EXERCISE: Pictures aside, copy exactly each line from the one that holds "This screenshot has" through the last line of the records below.

::: MATERIAL PROVIDED

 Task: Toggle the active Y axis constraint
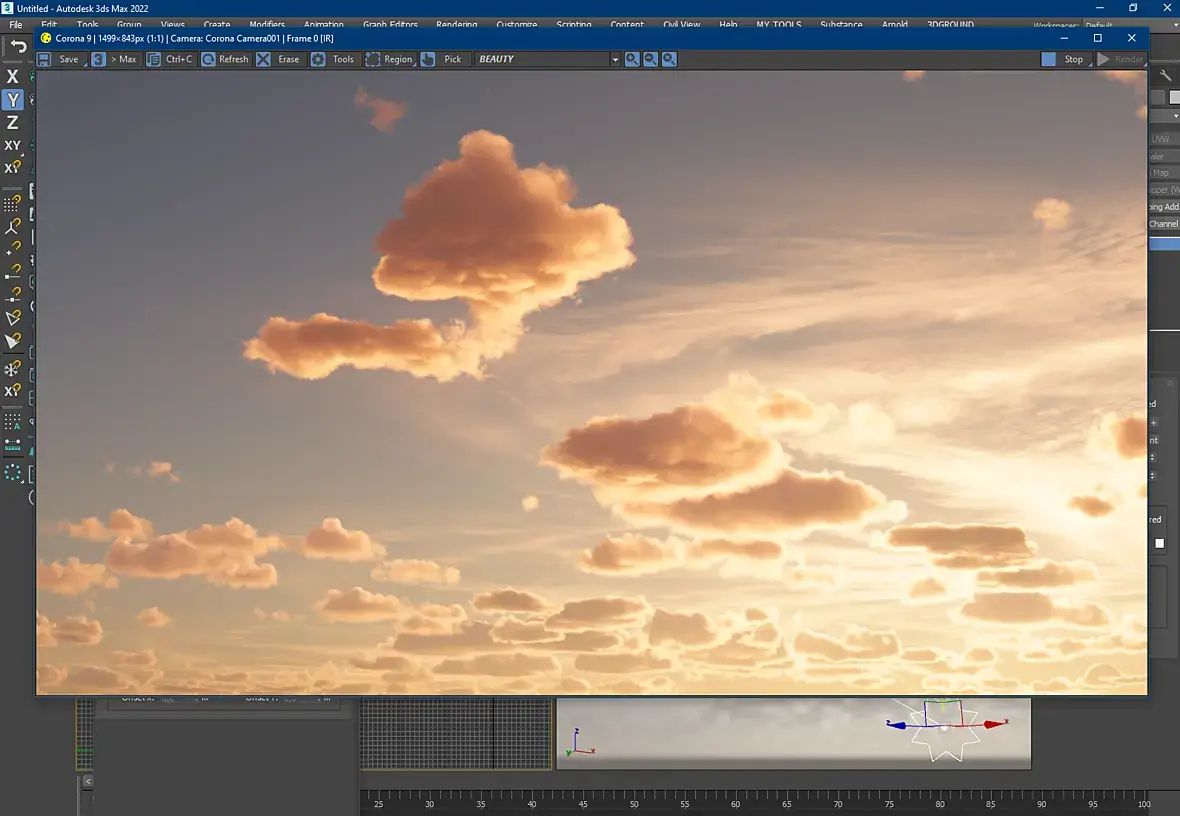[x=12, y=99]
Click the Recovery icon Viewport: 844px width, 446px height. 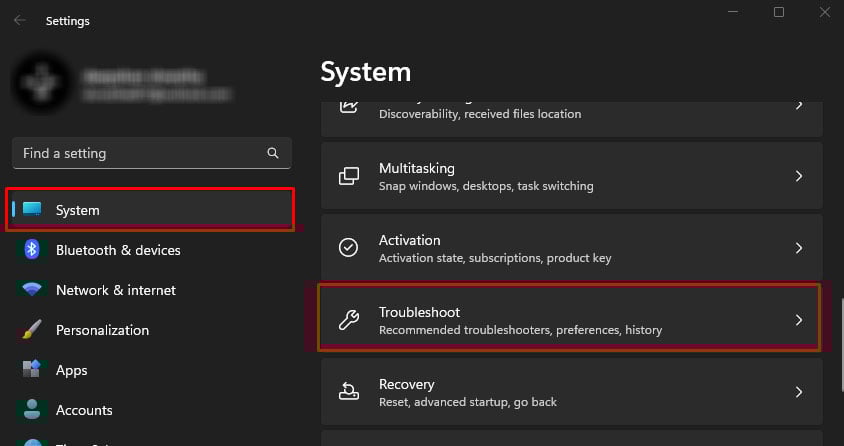tap(349, 392)
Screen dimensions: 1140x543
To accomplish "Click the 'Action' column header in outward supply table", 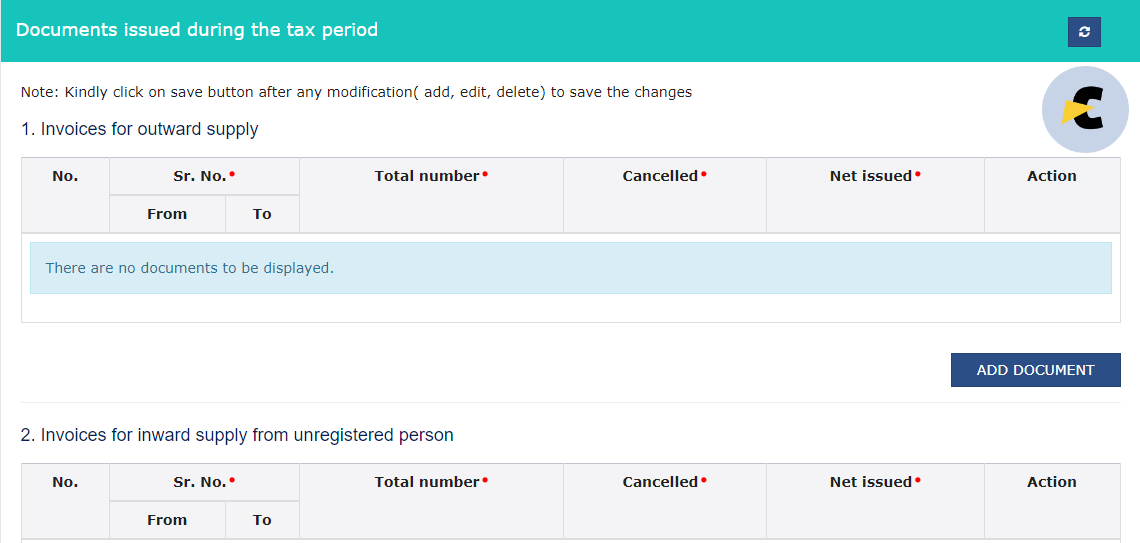I will (1052, 176).
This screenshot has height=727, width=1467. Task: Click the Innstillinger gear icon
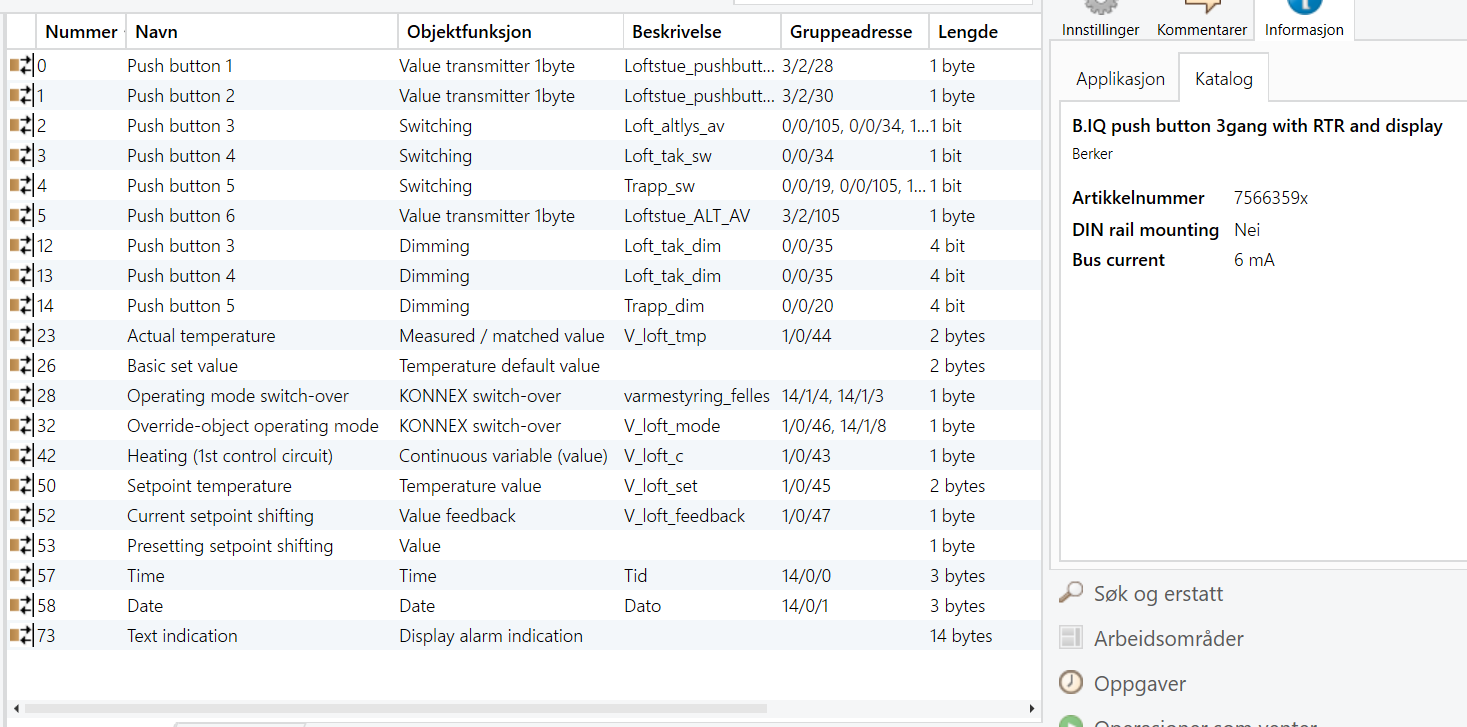tap(1100, 7)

::::::

SOLUTION TO THE EXERCISE:
This screenshot has height=727, width=1467. Task: Click the Innstillinger gear icon
tap(1100, 7)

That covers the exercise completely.